Someday in this digital Hell it might all fade away in alpha transparency to leave nothing but the purest of our electric fantasies. We could be like silicon wraiths writhing into each other, whirlwinds of passion stirring up fractal debris, echoing the way you soared over my defenses.

And you were fast that way, fast. Working your way sinuous into everything that held potential, erasing everything behind, leaving me your blank canvas, smooth and perfect, yours to to shape and sculpt. Relays and switches are cold, mechanical, and form an infernal midnight flecked with static, the kind that fills my eyes.
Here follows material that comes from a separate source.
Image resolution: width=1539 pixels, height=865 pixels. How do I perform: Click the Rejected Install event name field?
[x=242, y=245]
But my eyes don't gaze upward, each saturnine evening emptying without you. My eyes don't gaze upward to trace the profile of your shadow. My eyes don't gaze upward hoping you'll spin me into your promises once more. My eyes don't gaze upward.
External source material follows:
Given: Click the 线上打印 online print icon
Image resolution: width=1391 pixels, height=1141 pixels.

andy zebrowitzDeliberation.
kitten   March 21, 2008

What hurt the most, in the end, was being so close. Secrets, kept and shared, your cutting questions cleaving them both, distilling them down, haunting me through fever even as I run from medicinal fantasy, shivering beneath blankets of all the pushers promising escape from this: the way you built your life, took in the shape of it all, turned away from me, and vanished. Fate willing, I'll someday be as strong as you. Fate willing, I'll someday be as perfect as my dreams of you, dreams running like machines, leaving me dizzy.

andy zebrowitzGloom.
kitten   February 26, 2008

There is another force at work here. Something I dare not mention. Something I dare not mention, which compelled me here far earlier than I myself would have chosen. Something I dare not mention, which compelled me here far earlier than I myself would have chosen, and which now rests, sedate. Something I dare not mention, which compelled me here far earlier than I myself would have chosen, and which now rests, sedate; a force feminine speaking words irresistiable. Something I dare not mention, which compelled me here far earlier than I myself would have chosen, and which now rests, sedate; a force feminine speaking words irresistiable into which I can finally repose, but quickens me to stand, take arms, be bold, speak truth, and defend love.

andy zebrowitzFleeting.
kitten   February 24, 2008

Just doesn't seem half fair, I tell her in reply to her question, a question to which she already knew the answer. Known it for a long time, I think, but she'd asked anyway, perhaps just to see what I'd do. We could be beautiful, I offer by way of explanation. But she only looks at me expectantly, eyes six fathoms deep, the moment dizzy with potential. If I could make you understand, I finish, as her gaze washes over me with what may be sympathy, and might be disdain. Everything happens for a reason, she says, which is sometimes hard for us to see, and her fingers brush my cheek, my forehead, tracing herself into me. Could have been beautiful, I amend, knowing the moment has passed, and maybe understanding it for what it was.